MacBook Akku lädt nicht – Meldung kann Teil der Batteriezustandsverwaltung sein

Anfang Juni hat Apple macOS 10.15.5 auf kompatiblen Mac-Modellen ausgerollt. Das Update für das Catalina genannte Betriebssystem brachte zum Beispiel die „Batteriezustandsverwaltung“ auf neuere MacBooks mit Thunderbolt 3 Ports. Die Funktion sorgt dafür, dass der Akku schonender und dem Nutzungsverhalten angepasst geladen wird. Die Meldung „Akku lädt nicht“ oder auf Englisch „Not Charging“ kann dabei ganz normal sein. Zum Beispiel, wenn der Ladeprozess für den Überhitzungsschutz unterbrochen wird. Wenn der MacBook Akku nicht lädt, kann das, laut Apple, aber auch ein-zwei andere Ursachen haben.

Apple MacBook: Akku lädt nicht und entsprechende Fehlermeldung wird im Akkustatusmenü angezeigt. Grund können die Batteriezustandsverwaltung oder zu wenig Leistung am Ladegerät sein.

Apple MacBook: Akku lädt nicht und entsprechende Fehlermeldung wird im Akkustatusmenü angezeigt. Grund können die Batteriezustandsverwaltung oder zu wenig Leistung am Ladegerät sein.

MacBook Akku lädt nicht trotz angeschlossenem Ladegerät

Neuere Apple MacBooks mit Thunderbolt 3 Anschluss bzw. mehreren solcher Anschlüsse können das Batteriezustandsverwaltung-Feature nutzen, das mit macOS Catalina 10.15.5 ausgerollt wurde. Es sorgt durch Messung verschiedener Parameter (z. B. Temperatur der Batterie) sowie durch die Analyse der Nutzung (immer am Netzteil, teilweise am Netzteil, für welche Zeit ohne Netzanschluss, etc.) für ein besseres Aufladen des MacBook-Akkus. 

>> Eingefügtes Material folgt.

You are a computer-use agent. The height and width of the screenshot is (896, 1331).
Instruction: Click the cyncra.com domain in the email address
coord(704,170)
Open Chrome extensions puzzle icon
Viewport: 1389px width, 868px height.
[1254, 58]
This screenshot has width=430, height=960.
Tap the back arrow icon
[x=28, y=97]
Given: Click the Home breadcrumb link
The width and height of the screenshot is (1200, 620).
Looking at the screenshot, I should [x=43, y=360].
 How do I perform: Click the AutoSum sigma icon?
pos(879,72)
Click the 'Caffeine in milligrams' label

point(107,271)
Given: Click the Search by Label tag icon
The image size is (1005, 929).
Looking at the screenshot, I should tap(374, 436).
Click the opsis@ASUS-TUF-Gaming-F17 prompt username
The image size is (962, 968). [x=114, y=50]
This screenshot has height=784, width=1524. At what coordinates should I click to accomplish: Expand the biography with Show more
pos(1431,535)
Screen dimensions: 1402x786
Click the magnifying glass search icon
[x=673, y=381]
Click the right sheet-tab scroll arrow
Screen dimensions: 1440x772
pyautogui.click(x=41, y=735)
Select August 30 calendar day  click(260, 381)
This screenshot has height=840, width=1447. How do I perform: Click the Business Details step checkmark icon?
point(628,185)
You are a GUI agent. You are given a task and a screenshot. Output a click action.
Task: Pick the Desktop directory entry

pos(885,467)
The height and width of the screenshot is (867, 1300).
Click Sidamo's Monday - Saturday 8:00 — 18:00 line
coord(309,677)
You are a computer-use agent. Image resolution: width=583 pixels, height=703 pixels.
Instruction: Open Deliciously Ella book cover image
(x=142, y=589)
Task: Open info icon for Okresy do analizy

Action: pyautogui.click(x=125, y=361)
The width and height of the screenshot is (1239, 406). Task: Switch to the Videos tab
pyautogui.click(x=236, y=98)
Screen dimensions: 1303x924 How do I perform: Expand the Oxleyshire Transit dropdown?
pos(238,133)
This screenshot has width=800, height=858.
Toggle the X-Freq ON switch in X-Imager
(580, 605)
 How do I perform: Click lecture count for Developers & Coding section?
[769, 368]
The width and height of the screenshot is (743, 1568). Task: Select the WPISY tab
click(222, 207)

Und das kann bedeuten, dass beim Anschließen des Laptops ans Stromnetz oder auch zwischendrin der Akku (noch) nicht aufgeladen wird. Stattdessen wird in der erweiterten Akku-Anzeige, also im Akkustatusmenü, der Hinweis Akku lädt nicht angezeigt. Auch kann der Ladestand bei einer bestimmten Prozentzahl stoppen; je nach analysierter Nutzung z. B. bei 80% oder so.

Ausführliche Erklärung: Das Battery Health Management

Weitere Gründe: Zu wenig Leistung oder falsches Zubehör

Die Batteriezustandsverwaltung ist also ein gewollter und sinnvoller Grund, aus dem heraus der MacBook-Akku nicht mehr aufgeladen wird. Wollt ihr ihn schnell aufladen, um danach unterwegs die maximale Nutzungsdauer zu haben, dann deaktiviert das Feature einfach. Solltet ihr dann sehen, dass immer noch Akku lädt nicht angezeigt wird, liegt der Fehler wahrscheinlich woanders. Das gilt auch für andere MacBook-Modelle. Denn lädt der Notebookakku nicht auf, dann wahrscheinlich weil zu wenig Leistung eingeht.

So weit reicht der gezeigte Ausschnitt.